ICH E6 (R2) Requirements for Vendor Oversight
Do you have an effective oversight plan? How are you measuring it?
ICH E6 (R1) was modernized to keep pace with the scale and complexity of clinical trials and to ensure appropriate use of technology. It took two decades for that change to be implemented (1996 to 2016) but now the pace of change is happening more rapidly.
ICH E8 (R1) is expected to go into effect in/around June 2020. Like E6 (R2), it calls for identifying factors that are critical to quality at the design stage of the study and planning the study conduct proportionate to the risks of these quality factors. It also calls for consulting with patients and/or patient organizations in the design, planning, and conduct of clinical studies.
The update to E8 will quickly be followed by ICH E6 (R3). The action proposed and endorsed in November 2019, is a full rewrite and reorganization of E6 (R2). It will retain the concept of a proportion risk-based approach and guidance and will expand, modify, and reorganize the sections to provide scientific and ethical guidance. This will enable a diversity of approaches that are relevant and adaptable to a variety of clinical trial designs and innovative technologies.
The common thread across these revisions
is a risk-based approach to managing quality.
Section 5 of ICH E6 (R2) requires that sponsors have a system to manage quality. Historically, this was managed by QA, who, very often, did not get involved until there was serious non-compliance at a site or when a sponsor was getting ready for submission and anticipating what sites might get inspected. Now the expectation from the get-go is that quality be managed throughout the life cycle of the study using a risk-based approach focusing on risks to critical processes and data and issues that matter.

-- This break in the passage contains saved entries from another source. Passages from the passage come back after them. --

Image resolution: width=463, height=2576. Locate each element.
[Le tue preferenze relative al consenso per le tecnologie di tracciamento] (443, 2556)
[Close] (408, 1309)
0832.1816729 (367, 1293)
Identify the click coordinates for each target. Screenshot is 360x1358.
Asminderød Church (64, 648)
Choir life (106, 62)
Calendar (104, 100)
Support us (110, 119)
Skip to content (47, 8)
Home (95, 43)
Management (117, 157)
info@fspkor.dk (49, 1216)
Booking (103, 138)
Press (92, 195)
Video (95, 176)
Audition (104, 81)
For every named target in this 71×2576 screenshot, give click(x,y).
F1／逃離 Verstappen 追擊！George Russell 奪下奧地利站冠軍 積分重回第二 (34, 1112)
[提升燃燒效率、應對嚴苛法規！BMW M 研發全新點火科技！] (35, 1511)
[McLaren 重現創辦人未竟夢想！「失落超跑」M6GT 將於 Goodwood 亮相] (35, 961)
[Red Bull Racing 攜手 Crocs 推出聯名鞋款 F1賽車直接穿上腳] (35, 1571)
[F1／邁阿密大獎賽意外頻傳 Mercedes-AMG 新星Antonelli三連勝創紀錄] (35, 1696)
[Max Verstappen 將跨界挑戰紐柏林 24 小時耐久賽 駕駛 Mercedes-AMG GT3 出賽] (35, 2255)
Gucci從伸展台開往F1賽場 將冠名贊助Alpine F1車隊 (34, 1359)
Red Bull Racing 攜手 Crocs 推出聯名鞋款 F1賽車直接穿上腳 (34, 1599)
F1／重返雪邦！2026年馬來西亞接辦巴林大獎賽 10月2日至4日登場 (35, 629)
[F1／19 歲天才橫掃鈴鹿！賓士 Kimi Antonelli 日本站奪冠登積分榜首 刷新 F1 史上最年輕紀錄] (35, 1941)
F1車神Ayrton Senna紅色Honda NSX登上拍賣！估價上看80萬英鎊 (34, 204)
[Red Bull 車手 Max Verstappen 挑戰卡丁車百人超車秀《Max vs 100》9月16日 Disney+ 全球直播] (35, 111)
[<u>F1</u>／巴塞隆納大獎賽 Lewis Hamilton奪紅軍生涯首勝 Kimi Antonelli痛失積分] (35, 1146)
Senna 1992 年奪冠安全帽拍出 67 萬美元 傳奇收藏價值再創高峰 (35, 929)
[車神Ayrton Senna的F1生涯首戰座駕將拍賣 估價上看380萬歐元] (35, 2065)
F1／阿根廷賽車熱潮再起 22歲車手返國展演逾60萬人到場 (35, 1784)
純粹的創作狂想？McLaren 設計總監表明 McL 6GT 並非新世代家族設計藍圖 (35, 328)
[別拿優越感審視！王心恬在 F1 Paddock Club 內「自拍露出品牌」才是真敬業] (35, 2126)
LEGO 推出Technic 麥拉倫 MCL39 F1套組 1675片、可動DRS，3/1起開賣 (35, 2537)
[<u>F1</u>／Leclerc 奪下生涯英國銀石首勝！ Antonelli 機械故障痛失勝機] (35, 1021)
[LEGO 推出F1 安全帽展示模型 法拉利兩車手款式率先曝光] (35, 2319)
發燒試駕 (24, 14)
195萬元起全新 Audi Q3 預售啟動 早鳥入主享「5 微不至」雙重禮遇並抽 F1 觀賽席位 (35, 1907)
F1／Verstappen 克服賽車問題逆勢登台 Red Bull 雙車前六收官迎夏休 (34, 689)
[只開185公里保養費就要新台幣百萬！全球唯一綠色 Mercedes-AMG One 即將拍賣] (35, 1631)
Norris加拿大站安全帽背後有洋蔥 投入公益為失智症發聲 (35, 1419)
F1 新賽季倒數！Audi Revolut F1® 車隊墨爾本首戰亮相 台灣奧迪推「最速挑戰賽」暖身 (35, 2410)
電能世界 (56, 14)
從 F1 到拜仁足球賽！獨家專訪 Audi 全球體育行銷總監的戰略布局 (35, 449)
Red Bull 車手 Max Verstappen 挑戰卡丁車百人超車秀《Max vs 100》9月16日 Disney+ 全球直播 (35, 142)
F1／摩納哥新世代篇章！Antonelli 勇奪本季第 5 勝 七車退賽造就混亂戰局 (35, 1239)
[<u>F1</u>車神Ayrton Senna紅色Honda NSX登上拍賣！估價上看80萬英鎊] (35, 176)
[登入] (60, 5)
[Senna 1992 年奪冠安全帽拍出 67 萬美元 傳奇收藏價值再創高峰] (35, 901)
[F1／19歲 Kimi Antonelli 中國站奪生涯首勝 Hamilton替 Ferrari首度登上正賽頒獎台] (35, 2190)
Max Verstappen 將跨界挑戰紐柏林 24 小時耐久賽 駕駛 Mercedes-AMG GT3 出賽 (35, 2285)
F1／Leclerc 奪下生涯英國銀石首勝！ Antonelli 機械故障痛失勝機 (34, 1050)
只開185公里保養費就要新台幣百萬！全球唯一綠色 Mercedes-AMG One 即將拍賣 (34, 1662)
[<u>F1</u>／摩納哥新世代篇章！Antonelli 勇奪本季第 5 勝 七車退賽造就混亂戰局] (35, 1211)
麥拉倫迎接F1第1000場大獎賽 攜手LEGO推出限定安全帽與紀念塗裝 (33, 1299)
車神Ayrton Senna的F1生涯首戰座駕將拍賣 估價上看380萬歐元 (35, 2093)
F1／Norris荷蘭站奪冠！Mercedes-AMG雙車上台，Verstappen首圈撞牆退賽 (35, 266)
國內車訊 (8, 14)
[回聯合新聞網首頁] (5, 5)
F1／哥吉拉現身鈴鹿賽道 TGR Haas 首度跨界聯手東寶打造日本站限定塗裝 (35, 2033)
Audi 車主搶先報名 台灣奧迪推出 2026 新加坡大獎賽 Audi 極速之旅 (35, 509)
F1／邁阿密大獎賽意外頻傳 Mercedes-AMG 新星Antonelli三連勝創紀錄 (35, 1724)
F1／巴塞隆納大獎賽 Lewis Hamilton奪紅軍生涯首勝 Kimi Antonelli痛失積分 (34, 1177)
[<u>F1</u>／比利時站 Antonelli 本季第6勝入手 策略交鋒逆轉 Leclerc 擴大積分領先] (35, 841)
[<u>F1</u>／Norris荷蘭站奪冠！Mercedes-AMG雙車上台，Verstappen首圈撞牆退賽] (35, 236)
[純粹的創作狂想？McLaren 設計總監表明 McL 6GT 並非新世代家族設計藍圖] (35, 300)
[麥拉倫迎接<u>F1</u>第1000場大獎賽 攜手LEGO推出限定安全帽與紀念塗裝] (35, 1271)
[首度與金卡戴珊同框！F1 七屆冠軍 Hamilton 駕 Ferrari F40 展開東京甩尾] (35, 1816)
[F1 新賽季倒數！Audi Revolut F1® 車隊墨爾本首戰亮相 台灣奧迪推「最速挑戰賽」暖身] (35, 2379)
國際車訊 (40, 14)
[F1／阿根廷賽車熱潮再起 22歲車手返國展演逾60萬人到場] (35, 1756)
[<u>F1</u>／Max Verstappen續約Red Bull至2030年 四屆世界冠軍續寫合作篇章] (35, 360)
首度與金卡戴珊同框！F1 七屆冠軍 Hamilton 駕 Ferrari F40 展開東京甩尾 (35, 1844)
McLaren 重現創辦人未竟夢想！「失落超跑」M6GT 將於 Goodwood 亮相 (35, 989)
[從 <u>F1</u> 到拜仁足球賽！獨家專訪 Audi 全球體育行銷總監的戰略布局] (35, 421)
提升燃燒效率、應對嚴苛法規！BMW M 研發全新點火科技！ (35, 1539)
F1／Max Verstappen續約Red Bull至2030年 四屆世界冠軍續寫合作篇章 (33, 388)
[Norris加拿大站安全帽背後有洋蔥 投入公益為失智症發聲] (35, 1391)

When activities are outsourced, including duties and functions sub-contracted to other parties by the CRO, the ultimate responsibility for quality and integrity of trial data always resides with the sponsor who provides oversight. A central lab for critical data (data that are critical to ensure human subject protection and/or reliability of trial results) is one example. Consider a false-positive or false-negative biopsy result and the harm that may pose for a patient – how should that risk be controlled? Identifying risks to the quality of work performed by a CRO and other vendors allows the sponsor to actively manage those risks and reduce the likelihood of severe consequences.
Monitoring is one activity that’s generally outsourced. Risk-based monitoring is one method to control risk. R2 provides flexibility in how you approach monitoring, but you need to justify the rationale for the strategy you have chosen.
FDA guidance on risk-based monitoring recommends periodic review of monitoring reports. Who is going to review those reports? Do they have the required competency? If they don’t, that, too, is a risk to consider.
For effective vendor oversight, consider the following:
- A governance structure to guide and manage the sponsor/CRO relationship. It can vary in complexity depending on the size of the organization. Ideally, you want people with industry experience and knowledge. You should establish processes for communication and escalation and put a charter in place. Set expectations from the start. For example, right-first-time principles.
- A clinical quality agreement. This is just one component of a quality management system. Other elements include policies and procedures, training, issue management and CAPAs, knowledge management, clinical risk management, inspections and audit management, KPIs, and KQIs.
- Documents review. In addition to reviewing study plans and monitoring visit reports, the TMF also needs to be reviewed. By dipping into it periodically, you should be able to see if it is up to date. Both EMA and MHRA expect the TMF to be current and inspection ready. MHRA suggest that you keep an oversight file. Plan ad-hoc effectiveness checks of your oversight plans. What is working and what is not? Modify and improve them as necessary.
- Prevent issues from arising. If you have a well-designed protocol and have sought input from key stakeholders, including patients, hopefully, you will avoid amendments. Seek input from investigators, not just KOLs. Know your patient population and seek input from your CRO. Set your CRO partner up for success.
- Use available technology. Set thresholds, measure KRIs and set quality tolerance limits. This will help ensure the overall quality of trial related processes and will help you identify trends early on so you can take proactive measures.
- Provide oversight commensurate with risk. For example, SUSAR timelines for reporting/ underreporting of SAEs, protocol deviations, CAPAs, etc. Document your oversight.
- Real-time management of risk. Sponsors may plan to adapt the design based on early results. They need data close to real-time to make those decisions. Set expectations at the outset. Monitor performance and provide feedback. Update your plans as necessary and incorporate issues and mitigation activities in ‘lessons learned.’
Good vendor oversight is a combination of tools, processes, and people.
Use the right people
at the right sites
to give the right dose
to the right patient
at the right time.
A well-designed protocol with good risk control should result in no rework and no amendments, which ultimately gets products to market sooner.